While not much new content is being created in this phase, no matter how those creative 'zoom' screens may appear on BBC, France24 or our own Zee News/NDTV/Republic interview and their 'lockdown creativity' slots, most creative companies and marketers are spending time now building some new campaign narratives, initial creative, copy, baseline graphics, etc. This is a good period when creative staff from media, R&D, marketing and sales are #WFH to do some deep-thinking, and deliver the consequential output when the time comes, executing new campaigns post-pandemic will take muscle memory, not mental horsepower.

Business marketing over the years has evidenced that leveraging genuine empathy could be a real asset. Think of the 90s ads of Nescafe and the story building ads of 'a lot can happen over coffee' and that drinking coffee appeals to something personal. During this pandemic, some companies have appealed and acted towards the cause. In the automobile sector, e.g., jeep released some positive messages to encourage social distancing and 'stay at home' practices. It also says in its online commercial that "with a little patience, the views will get better".

The company database still retains the voice and feedback of customers and data from their research programmes—this is a good time to uncover the emotions underlying people's shifting attitudes and behaviours in the market. Instead of repeated ads (and most of the time, irrelevant), companies need to make sure that they understand the process of customer engagement. The cultural and cognitive connection is equally important.

Best practices shared

There are some prominent examples to share in light of the above para. Dove, a popular Brand for decades now, created a spot shining a light on the courage of health care workers. Companies like Budweiser and Burger King are focusing on social distancing and encouraging people to do their part by staying home. Apple quickly mobilized their resources to produce much-needed PPEs. Nike has temporarily removed its subscription fees for its health and exercise app to help people stay fit while quarantining.

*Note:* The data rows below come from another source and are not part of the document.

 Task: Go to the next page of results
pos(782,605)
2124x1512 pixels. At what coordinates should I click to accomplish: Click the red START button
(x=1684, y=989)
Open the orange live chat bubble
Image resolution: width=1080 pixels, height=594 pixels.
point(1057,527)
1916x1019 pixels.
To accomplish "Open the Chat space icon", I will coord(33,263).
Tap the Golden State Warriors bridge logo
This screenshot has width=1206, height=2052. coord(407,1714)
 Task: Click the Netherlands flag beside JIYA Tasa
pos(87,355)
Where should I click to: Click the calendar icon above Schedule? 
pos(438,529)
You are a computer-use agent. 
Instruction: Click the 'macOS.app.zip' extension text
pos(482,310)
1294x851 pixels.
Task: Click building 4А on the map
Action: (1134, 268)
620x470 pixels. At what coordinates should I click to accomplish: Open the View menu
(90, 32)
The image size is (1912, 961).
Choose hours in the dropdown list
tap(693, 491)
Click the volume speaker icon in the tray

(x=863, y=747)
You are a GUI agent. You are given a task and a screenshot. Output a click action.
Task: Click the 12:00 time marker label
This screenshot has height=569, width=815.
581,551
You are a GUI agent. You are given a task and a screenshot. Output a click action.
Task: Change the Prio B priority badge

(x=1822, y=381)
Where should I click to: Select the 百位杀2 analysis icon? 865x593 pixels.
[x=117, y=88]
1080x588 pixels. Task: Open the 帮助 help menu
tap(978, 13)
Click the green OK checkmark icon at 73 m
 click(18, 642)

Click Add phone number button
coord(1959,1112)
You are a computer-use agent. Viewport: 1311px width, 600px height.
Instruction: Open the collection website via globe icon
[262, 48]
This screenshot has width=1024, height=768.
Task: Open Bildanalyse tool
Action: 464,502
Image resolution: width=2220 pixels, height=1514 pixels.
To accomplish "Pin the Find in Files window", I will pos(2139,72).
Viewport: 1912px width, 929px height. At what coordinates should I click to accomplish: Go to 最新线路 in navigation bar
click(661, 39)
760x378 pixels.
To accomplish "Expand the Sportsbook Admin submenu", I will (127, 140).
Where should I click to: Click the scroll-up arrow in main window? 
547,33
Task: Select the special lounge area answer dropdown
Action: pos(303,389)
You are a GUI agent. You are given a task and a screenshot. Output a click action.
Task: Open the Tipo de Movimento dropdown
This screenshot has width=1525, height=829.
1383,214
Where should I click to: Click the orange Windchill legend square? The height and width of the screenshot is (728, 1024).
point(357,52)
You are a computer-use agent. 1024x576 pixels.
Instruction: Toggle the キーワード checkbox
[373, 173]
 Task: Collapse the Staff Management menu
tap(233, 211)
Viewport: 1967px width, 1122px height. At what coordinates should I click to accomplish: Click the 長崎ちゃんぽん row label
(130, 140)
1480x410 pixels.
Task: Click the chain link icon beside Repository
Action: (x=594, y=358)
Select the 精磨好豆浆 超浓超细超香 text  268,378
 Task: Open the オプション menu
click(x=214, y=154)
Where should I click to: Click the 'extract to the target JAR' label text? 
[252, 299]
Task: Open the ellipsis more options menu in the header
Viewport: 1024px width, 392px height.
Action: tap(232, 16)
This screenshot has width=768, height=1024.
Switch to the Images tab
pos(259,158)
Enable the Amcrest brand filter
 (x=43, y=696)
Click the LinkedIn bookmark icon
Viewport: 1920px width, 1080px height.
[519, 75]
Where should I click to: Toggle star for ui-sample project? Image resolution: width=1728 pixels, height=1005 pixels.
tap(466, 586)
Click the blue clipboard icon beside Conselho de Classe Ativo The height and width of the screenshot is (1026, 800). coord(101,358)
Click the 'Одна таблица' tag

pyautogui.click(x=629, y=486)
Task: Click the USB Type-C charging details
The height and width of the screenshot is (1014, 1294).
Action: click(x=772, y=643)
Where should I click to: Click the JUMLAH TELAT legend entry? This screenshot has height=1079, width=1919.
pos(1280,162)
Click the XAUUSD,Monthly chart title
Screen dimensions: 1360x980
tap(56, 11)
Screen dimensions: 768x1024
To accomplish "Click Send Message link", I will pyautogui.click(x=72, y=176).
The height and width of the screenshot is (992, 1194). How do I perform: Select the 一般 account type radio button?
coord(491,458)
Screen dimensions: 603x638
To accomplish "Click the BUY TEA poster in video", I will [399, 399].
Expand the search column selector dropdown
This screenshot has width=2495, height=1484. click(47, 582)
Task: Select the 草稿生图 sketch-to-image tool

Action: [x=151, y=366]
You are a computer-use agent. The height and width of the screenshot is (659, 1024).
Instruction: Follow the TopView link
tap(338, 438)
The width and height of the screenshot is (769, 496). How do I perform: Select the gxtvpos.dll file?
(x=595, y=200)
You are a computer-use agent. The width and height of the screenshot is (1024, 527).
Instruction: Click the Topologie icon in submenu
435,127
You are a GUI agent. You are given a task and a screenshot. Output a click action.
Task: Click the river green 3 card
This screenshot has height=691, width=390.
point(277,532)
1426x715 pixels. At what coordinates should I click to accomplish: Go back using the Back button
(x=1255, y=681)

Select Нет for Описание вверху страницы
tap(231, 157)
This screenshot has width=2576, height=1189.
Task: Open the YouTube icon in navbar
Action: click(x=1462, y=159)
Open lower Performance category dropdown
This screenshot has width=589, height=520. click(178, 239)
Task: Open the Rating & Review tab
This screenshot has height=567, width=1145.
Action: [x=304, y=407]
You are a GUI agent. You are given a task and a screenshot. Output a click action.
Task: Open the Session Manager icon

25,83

Also, in some developed countries, they are appreciating the 'retail heroes' who are working around the clock to ensure not many returns empty-handed during this period of lockdown – a period that has strangled the capacity and also ability of the supply chain to function effectively. While job cuts are happening in huge numbers pretty much all over the planet, big-box retailers in Canada such as Loblaw and Save-on-Food have been paying extra wages to their front-line staff as a gesture of appreciation for their efforts.

It is a good and recalibration time, unavailable during 'normal' times, for businesses to rethink how they sound in their newsletters, how the 'new content' on social media can be better created, along with how all the ads, emails, webinars and podcasts may be given an overhaul considering the current priorities and well-being of the customers and clients. Marketing campaigns are known to have solid long-term goals, especially in the case of brand management. This pandemic has asked us to rethink some of our fundamentals afresh, for example short-term planning and incremental innovation may work wonder in the immediate post-pandemic stage. Such a shock to the system that the lockdown has now ignited - for both people and institutions alike - the ability of the market to absorb newness will certainly face some consequences.

Therefore, there will be new markets created, new products introduced factoring in new demand, projected consumption patterns and behavioural changes in customers – so relying on detailed long-range planning as companies have practised for long may actually hurt an institution. The rapidly changing market dynamics may not give that much certainty that buys 'time' to plan things long-run, survival may become a top priority over turnover (of profit and not of employees, that is) to ensure sustainability.